◆ What to produce
Look through the material beneath and copy each line with the word "Given".

◆ The data

*** Begin section ***

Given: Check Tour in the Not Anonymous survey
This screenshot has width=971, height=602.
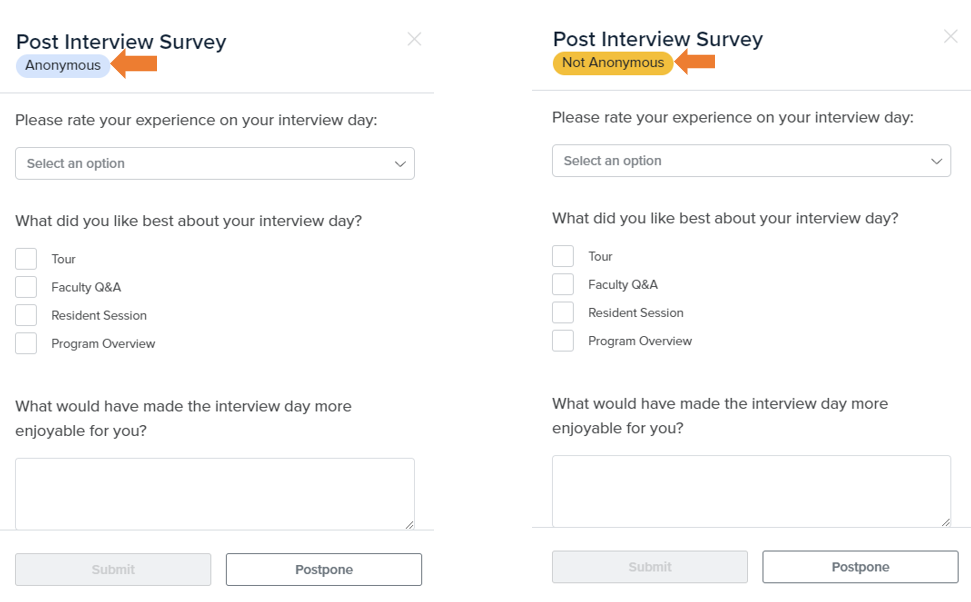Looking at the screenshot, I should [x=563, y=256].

*** End section ***
*** Begin section ***

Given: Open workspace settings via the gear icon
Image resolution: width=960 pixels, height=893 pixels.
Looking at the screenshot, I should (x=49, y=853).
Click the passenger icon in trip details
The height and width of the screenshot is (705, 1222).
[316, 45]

*** End section ***

◆ Task result
Given: Check Tour in the Not Anonymous survey
Given: Open workspace settings via the gear icon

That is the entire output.